WHAT TO WORK ON –
Could you return, exactly as written, only the lines from the one holding "Viewport: 871px width, 640px height." through the final line of the records below?

━━ THE DATA ━━

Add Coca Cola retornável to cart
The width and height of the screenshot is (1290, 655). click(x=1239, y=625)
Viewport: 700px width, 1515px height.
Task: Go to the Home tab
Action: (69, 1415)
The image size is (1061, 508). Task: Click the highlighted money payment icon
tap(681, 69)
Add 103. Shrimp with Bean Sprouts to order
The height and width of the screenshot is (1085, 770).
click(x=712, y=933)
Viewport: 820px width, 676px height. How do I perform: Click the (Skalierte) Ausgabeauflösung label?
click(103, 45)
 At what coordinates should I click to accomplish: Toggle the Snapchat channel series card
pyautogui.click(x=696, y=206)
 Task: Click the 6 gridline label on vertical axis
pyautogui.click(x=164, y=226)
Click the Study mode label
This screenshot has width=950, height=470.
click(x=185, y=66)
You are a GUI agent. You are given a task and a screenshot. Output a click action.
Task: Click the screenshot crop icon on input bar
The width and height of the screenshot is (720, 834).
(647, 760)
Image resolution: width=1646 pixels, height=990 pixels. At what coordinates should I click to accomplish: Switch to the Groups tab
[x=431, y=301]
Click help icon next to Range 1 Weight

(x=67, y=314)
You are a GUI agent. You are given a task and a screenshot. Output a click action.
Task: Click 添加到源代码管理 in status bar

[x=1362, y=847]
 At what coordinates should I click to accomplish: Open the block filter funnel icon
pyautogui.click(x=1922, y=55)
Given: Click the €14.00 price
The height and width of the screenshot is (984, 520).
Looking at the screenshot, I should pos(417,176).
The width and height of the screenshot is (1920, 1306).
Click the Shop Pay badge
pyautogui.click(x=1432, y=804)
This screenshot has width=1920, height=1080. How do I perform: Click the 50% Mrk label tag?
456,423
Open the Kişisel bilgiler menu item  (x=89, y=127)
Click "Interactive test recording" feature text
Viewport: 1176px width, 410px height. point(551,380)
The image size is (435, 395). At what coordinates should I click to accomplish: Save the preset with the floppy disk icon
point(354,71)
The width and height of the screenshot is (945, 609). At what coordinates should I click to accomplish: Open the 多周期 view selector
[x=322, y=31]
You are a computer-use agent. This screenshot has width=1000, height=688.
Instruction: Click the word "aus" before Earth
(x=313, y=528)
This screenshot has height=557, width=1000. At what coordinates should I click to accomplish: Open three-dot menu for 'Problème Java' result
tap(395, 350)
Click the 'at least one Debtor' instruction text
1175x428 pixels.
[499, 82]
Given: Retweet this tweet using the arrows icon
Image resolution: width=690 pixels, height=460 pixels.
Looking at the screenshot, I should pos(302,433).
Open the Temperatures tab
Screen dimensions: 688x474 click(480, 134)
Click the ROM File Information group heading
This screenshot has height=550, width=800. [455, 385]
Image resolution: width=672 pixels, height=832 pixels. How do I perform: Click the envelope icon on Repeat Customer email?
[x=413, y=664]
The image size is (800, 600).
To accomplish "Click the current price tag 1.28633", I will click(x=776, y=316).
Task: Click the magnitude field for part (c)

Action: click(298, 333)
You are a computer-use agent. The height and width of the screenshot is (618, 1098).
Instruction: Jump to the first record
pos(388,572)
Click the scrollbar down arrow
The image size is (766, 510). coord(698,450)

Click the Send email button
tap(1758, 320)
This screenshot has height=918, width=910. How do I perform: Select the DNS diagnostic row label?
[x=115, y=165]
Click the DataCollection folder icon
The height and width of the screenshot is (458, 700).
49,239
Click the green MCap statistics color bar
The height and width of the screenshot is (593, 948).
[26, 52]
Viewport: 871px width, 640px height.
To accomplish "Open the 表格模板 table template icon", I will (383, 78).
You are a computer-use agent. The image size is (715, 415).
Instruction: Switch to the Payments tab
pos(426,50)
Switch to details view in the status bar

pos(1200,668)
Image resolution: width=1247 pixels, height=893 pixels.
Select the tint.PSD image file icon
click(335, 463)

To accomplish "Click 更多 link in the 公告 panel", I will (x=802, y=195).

━━━

RESPONSE –
Viewport: 871px width, 640px height.
To accomplish "Open the 表格模板 table template icon", I will (383, 78).
You are a computer-use agent. The image size is (715, 415).
Instruction: Switch to the Payments tab
pos(426,50)
Switch to details view in the status bar

pos(1200,668)
Image resolution: width=1247 pixels, height=893 pixels.
Select the tint.PSD image file icon
click(335, 463)

To accomplish "Click 更多 link in the 公告 panel", I will (x=802, y=195).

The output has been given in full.